## TASK DESCRIPTION
Please write out exactly the lines of the data below from the line holding "June 2019 (35, 1773)" through the line holding "August 2014 (36, 2132)", and leave out the rest.

## PROVIDED DATA
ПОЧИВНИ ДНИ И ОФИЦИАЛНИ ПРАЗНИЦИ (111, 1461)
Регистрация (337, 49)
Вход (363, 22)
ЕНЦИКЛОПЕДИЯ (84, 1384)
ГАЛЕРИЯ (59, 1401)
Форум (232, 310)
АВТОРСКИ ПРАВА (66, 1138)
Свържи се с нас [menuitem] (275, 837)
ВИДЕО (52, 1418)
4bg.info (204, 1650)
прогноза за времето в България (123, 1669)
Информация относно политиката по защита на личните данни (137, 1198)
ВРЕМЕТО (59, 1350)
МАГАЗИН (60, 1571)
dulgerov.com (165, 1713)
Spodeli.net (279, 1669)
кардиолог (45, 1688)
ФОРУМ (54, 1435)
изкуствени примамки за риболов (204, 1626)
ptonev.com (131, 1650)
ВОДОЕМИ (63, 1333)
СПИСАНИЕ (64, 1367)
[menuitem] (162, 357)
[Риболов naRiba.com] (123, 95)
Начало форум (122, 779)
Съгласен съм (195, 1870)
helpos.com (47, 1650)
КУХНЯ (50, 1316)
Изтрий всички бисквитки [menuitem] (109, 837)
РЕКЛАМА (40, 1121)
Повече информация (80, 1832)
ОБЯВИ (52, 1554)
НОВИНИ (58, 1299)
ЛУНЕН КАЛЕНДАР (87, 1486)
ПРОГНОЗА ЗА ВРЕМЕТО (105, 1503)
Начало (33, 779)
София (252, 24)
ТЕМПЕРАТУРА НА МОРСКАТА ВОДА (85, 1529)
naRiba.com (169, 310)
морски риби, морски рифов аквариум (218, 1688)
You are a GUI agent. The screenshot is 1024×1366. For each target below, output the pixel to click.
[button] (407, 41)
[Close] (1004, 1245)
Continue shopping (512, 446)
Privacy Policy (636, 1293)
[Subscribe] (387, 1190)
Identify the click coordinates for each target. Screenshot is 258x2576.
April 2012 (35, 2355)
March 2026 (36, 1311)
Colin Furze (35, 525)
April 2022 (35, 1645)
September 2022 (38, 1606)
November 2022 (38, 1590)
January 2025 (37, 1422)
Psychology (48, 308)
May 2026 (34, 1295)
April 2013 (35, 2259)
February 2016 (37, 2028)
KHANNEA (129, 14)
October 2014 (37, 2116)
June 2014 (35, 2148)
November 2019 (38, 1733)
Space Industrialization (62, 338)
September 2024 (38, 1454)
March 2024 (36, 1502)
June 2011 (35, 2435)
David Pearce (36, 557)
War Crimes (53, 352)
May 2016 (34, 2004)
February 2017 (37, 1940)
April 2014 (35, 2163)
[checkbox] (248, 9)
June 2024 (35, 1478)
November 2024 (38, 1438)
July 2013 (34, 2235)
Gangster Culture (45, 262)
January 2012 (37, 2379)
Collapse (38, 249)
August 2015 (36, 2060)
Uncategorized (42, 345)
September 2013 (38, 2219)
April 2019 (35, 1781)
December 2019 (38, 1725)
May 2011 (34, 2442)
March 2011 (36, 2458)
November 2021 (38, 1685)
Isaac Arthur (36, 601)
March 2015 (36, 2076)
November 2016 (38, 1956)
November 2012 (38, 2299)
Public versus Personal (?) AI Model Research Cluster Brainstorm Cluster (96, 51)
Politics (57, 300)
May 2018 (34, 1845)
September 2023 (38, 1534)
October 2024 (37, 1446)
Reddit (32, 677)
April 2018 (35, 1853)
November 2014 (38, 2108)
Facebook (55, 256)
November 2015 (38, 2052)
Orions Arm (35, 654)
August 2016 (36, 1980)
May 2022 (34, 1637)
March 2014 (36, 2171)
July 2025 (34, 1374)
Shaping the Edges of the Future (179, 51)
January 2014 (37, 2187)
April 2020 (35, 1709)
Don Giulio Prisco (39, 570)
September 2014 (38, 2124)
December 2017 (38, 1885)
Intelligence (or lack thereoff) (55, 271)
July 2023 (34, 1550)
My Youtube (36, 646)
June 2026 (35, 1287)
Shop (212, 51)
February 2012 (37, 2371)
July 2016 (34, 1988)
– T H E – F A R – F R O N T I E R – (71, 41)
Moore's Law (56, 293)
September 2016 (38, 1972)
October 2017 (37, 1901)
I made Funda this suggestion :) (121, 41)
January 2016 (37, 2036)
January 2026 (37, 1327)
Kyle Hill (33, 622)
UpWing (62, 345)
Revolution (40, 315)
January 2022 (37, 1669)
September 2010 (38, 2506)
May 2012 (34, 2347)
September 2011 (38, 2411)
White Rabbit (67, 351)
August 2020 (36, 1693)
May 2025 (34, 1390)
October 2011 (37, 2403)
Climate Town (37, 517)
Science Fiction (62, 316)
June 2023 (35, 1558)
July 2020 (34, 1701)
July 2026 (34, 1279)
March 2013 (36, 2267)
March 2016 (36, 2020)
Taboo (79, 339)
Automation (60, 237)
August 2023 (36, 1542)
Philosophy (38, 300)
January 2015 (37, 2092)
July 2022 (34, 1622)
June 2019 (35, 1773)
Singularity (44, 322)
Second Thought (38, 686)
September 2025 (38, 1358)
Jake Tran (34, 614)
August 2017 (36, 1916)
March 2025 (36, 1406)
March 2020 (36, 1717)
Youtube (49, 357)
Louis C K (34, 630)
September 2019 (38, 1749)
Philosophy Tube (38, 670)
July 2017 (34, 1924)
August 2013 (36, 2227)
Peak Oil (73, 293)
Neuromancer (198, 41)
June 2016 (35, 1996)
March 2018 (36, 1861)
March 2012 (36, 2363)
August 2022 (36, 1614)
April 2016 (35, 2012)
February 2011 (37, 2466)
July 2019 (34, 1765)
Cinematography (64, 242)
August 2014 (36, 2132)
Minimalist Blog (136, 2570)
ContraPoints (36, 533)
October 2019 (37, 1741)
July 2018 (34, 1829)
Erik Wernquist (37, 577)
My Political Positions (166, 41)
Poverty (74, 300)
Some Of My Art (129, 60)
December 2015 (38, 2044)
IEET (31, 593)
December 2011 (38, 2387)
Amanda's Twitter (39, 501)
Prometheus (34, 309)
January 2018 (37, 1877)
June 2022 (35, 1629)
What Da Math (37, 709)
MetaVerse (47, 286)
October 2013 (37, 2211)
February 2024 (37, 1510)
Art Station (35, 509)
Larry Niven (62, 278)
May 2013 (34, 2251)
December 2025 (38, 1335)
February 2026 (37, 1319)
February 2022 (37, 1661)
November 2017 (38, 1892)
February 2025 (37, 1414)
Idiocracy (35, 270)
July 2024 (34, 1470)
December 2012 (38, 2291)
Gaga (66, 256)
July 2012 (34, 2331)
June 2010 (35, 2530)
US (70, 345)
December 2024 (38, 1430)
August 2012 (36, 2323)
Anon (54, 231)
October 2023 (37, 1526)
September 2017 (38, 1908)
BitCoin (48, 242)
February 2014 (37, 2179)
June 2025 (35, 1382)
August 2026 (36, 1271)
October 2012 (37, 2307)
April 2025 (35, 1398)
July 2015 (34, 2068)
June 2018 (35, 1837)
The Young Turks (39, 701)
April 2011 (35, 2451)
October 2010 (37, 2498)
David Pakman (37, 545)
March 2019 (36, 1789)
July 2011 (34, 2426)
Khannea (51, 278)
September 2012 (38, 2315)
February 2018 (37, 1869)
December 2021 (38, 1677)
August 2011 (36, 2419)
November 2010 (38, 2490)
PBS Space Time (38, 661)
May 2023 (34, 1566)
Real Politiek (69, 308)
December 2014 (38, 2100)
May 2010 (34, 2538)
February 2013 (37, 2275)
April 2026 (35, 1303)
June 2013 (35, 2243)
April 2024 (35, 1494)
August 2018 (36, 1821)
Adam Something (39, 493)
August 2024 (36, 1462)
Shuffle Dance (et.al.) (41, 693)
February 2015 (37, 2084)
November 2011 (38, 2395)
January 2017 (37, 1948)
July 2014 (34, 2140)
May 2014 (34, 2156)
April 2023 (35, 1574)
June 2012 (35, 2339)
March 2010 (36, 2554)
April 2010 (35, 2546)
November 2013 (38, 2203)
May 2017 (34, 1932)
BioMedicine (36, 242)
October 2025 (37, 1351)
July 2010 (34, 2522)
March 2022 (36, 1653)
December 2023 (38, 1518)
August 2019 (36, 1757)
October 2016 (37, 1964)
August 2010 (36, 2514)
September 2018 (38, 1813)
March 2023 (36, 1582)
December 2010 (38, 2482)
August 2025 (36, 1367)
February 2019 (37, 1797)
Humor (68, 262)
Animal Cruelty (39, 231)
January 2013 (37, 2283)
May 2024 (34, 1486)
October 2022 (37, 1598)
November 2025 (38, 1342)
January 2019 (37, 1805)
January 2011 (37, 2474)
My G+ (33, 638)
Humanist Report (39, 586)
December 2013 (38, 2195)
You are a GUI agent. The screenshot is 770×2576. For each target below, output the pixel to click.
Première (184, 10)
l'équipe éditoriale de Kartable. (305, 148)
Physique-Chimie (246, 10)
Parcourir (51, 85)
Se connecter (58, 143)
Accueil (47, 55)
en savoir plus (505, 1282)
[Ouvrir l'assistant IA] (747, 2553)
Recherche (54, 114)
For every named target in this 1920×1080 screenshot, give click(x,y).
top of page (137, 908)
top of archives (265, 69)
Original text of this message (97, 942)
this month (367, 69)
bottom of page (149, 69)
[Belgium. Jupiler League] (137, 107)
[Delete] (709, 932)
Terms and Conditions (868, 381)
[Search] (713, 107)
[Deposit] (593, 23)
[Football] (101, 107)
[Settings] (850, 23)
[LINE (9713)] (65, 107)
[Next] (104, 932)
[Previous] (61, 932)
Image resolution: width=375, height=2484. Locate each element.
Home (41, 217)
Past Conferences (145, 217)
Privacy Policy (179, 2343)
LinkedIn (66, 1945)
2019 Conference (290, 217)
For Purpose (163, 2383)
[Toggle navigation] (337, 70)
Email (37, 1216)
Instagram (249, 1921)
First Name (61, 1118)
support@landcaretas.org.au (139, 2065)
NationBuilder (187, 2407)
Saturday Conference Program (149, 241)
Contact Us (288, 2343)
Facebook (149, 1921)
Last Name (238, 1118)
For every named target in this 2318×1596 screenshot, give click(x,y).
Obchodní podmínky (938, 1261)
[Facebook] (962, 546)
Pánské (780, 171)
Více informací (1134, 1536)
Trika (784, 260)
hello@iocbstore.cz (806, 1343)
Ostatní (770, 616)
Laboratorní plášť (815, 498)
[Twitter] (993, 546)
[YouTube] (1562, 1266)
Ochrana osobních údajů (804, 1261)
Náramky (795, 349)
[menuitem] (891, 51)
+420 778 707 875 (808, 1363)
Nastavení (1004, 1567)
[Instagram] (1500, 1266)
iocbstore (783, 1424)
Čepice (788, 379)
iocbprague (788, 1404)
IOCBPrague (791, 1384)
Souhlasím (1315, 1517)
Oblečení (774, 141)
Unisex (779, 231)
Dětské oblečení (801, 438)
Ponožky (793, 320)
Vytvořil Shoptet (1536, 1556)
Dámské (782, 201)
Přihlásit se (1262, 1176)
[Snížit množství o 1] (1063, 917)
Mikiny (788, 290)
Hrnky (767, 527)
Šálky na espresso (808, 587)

## ANSWER AREA
June 2019 (35, 1773)
Singularity (44, 322)
Second Thought (38, 686)
September 2025 (38, 1358)
Jake Tran (34, 614)
August 2017 (36, 1916)
March 2025 (36, 1406)
March 2020 (36, 1717)
Youtube (49, 357)
Louis C K (34, 630)
September 2019 (38, 1749)
Philosophy Tube (38, 670)
July 2017 (34, 1924)
August 2013 (36, 2227)
Peak Oil (73, 293)
Neuromancer (198, 41)
June 2016 (35, 1996)
March 2018 (36, 1861)
March 2012 (36, 2363)
August 2022 (36, 1614)
April 2016 (35, 2012)
February 2011 (37, 2466)
July 2019 (34, 1765)
Cinematography (64, 242)
August 2014 (36, 2132)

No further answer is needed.